In the outcomes page below, how is a parent's outcome determined when it has multiple children?

EXCERPT PROVIDED —
━━━━

Outcomes #

Every measurement, vector, step, and run carries an Outcome (an enum) or None if no verdict was ever rendered. This page explains what each value means, how a worse outcome on a child rolls up to the parent, and where each value gets stamped in source.

For the column-by-column shape of how outcomes land in parquet, see parquet schema → outcome values. For the level hierarchy (measurement → vector → step → run) the cascade walks, see step hierarchy.

The severity ladder #

Outcomes are ordered by severity. When a parent has multiple children, the parent's outcome is the worst child's outcome — and once a parent reaches a given level, a less-severe later child doesn't weaken it.

SeverityValueOne-liner
7ABORTEDProcess died before cleanup; rig state is unknown.
6TERMINATEDOperator stopped the run; cleanup ran; rig is safe.
5ERROREDCode blew up (not an assertion).

━━━━

RECORDS —
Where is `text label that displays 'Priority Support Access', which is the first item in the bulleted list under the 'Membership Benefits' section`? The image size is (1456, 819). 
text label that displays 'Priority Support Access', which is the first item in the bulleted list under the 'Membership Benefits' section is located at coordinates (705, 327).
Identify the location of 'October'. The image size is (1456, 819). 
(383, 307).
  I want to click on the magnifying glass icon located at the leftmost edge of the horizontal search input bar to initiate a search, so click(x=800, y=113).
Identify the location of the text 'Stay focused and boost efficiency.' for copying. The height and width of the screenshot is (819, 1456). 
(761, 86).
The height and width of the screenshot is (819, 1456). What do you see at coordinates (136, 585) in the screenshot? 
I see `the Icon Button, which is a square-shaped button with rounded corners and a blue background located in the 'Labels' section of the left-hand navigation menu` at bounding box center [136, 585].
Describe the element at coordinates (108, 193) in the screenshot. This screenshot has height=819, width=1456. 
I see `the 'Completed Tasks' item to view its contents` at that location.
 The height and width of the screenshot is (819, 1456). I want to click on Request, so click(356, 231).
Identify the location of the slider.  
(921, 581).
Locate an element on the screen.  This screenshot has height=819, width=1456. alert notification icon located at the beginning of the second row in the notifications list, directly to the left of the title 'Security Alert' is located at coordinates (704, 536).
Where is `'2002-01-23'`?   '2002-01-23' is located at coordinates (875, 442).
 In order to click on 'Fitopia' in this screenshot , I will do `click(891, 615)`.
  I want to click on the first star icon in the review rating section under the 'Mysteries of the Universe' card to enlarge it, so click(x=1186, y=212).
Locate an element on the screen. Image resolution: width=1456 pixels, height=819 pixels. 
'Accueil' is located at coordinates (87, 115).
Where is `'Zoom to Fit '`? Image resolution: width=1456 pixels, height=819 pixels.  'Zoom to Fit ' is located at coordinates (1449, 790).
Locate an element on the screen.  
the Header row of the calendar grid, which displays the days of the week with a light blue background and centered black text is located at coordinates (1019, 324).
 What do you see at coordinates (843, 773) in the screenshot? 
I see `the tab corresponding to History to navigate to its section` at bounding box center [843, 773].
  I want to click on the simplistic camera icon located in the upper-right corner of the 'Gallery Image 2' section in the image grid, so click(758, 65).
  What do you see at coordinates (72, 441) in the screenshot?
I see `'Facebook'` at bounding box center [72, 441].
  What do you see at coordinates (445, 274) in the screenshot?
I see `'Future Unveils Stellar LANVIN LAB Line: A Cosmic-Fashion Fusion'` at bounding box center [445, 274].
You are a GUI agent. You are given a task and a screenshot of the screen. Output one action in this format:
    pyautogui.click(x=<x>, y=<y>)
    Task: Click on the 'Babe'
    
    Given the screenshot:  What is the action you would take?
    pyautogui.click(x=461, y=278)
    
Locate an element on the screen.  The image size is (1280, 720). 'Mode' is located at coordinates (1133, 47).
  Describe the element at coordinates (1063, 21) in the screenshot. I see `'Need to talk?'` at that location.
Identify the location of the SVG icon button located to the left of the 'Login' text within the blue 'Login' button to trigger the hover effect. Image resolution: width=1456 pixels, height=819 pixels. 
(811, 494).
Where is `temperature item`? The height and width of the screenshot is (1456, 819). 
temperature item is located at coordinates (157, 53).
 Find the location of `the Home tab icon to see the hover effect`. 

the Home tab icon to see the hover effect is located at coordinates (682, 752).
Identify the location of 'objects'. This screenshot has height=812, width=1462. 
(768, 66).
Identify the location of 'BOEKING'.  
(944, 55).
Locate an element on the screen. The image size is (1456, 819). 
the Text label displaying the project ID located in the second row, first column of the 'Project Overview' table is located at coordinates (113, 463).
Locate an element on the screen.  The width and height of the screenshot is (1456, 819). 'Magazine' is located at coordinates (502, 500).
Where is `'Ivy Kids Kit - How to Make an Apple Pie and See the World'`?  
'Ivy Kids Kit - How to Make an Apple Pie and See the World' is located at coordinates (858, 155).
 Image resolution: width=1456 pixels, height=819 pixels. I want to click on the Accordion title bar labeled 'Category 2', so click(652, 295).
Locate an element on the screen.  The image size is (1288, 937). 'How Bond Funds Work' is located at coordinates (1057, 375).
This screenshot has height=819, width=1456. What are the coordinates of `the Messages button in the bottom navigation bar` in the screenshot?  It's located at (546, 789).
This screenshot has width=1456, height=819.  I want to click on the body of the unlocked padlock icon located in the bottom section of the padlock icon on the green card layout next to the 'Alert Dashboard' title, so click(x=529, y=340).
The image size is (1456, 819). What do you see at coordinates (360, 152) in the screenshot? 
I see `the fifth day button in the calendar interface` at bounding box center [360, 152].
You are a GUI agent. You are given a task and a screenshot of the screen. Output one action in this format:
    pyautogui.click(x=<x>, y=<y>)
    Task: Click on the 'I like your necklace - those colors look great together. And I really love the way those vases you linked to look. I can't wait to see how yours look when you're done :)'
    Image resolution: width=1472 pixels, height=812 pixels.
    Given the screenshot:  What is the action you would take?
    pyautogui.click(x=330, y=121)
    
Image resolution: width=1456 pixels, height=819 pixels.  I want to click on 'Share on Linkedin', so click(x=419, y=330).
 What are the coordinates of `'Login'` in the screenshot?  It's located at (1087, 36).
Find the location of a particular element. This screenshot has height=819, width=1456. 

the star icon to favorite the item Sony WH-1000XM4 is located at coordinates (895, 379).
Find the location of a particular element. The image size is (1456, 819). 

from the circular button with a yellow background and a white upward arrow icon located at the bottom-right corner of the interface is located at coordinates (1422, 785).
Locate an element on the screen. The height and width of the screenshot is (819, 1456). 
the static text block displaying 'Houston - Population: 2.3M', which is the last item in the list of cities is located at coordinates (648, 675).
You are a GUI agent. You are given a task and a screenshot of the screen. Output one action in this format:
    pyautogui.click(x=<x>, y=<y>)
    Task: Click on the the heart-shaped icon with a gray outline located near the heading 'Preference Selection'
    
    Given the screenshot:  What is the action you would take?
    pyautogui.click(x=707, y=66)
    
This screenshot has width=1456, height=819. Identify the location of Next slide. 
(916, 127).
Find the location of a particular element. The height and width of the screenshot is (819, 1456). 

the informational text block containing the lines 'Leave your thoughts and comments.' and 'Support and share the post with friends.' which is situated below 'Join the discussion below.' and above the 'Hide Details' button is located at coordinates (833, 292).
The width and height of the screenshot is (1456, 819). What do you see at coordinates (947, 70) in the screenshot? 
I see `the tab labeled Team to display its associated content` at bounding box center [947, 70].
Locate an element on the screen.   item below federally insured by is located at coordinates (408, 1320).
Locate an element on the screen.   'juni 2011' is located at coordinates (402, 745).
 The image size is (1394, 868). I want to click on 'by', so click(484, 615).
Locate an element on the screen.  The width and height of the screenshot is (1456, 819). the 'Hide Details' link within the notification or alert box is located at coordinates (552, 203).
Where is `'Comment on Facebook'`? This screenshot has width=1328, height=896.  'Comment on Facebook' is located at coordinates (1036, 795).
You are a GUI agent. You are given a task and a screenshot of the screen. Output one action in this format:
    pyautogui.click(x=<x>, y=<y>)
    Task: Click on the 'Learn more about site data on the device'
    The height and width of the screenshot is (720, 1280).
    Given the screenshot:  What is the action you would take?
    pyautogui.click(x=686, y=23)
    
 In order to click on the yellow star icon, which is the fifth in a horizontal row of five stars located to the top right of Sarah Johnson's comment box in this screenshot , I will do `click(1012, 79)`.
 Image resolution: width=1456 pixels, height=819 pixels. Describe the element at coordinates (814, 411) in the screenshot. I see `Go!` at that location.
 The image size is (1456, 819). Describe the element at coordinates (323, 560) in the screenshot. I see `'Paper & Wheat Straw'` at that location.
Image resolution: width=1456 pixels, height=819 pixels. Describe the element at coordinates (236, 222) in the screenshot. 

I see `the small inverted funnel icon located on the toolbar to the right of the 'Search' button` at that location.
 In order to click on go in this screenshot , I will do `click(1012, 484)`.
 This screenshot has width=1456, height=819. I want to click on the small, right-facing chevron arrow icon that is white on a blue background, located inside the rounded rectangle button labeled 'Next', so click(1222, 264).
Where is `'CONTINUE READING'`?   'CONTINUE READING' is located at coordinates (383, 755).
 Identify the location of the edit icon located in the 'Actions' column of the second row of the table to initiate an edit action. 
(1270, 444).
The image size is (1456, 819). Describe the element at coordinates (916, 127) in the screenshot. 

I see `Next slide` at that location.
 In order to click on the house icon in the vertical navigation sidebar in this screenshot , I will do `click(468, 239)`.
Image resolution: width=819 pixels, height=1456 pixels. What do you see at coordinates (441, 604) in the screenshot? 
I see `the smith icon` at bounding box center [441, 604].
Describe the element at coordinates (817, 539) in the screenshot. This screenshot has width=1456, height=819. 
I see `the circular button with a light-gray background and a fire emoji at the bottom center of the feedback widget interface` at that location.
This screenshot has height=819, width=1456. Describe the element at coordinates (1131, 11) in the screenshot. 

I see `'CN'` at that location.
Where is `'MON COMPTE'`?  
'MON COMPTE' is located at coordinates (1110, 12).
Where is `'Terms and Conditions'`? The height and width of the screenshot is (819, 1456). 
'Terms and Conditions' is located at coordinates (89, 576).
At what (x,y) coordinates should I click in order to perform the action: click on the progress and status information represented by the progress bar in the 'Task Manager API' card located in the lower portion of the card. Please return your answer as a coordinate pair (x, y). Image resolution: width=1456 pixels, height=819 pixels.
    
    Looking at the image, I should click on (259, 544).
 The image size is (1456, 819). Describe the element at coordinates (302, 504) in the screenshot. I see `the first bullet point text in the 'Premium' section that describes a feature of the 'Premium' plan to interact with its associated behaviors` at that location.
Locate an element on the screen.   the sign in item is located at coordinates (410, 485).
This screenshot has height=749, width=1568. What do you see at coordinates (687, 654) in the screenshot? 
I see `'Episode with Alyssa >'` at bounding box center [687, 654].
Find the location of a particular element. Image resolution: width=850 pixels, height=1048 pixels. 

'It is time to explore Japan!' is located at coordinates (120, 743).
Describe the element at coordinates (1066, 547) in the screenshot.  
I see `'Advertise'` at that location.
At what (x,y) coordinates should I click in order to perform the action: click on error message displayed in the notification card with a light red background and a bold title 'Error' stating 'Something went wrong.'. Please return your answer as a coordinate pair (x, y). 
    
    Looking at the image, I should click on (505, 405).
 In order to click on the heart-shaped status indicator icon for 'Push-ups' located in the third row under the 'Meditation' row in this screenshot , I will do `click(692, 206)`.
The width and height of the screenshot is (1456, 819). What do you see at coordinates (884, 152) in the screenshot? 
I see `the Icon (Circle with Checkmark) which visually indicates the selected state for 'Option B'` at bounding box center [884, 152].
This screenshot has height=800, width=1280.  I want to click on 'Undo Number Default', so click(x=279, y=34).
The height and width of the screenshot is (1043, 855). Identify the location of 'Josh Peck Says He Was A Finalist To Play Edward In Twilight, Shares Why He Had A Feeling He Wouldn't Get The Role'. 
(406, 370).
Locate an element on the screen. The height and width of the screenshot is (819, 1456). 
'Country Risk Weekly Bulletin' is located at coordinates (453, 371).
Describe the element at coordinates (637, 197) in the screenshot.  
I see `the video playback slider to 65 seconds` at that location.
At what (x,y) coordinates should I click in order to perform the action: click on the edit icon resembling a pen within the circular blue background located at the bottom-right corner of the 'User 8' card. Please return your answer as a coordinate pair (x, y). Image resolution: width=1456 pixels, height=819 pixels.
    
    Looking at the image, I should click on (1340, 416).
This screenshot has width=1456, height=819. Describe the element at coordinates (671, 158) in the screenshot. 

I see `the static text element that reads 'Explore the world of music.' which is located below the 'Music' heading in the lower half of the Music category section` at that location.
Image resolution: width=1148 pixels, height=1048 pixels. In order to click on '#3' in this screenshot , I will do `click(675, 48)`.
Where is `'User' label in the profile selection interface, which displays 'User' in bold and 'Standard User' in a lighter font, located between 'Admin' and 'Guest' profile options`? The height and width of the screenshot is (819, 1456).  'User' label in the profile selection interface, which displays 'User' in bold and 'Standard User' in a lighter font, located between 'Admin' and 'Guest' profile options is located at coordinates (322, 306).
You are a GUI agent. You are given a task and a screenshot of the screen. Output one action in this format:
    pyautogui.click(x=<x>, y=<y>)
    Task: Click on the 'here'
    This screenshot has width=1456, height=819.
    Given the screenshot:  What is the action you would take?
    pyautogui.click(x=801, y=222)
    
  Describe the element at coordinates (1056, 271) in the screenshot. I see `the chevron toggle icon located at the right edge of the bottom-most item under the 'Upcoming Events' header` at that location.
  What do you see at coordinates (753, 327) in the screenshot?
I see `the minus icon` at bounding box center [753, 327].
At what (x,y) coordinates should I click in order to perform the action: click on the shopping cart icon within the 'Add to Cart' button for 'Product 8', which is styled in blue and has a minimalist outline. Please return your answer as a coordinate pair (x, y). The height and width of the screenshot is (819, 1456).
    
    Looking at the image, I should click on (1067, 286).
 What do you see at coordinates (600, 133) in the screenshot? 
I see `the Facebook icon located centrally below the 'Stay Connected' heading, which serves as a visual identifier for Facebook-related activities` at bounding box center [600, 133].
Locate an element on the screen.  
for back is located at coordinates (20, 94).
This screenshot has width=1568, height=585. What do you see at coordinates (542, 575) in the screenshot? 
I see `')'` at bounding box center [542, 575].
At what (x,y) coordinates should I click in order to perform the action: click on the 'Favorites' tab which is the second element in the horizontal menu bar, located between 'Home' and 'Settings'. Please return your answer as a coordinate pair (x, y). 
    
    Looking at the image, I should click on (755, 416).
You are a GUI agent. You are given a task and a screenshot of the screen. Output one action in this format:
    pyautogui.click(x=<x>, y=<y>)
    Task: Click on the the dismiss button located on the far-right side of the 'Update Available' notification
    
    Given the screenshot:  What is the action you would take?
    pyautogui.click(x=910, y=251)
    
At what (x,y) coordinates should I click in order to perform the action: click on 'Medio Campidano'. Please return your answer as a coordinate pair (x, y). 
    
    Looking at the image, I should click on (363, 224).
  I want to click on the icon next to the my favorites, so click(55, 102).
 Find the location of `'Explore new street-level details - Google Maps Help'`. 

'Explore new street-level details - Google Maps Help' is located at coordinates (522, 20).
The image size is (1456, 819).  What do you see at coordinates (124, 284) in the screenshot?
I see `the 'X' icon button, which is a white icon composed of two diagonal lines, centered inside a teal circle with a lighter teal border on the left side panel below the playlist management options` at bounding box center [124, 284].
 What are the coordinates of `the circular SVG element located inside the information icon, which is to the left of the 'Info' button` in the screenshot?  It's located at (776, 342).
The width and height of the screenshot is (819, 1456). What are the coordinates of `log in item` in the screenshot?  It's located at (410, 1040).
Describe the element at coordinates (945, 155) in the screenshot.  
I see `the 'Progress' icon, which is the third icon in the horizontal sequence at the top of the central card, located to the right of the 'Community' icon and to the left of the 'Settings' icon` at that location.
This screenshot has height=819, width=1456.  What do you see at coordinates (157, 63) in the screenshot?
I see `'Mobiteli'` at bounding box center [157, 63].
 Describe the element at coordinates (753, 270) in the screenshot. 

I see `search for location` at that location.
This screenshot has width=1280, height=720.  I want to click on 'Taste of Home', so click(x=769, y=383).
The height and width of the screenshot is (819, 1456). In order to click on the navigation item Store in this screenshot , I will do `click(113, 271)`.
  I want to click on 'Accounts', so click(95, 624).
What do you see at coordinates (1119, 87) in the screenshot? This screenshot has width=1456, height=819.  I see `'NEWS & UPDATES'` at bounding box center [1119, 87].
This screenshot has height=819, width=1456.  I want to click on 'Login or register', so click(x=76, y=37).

━━━━

THE COMPLETED TASK — The parent's outcome is the worst child's outcome.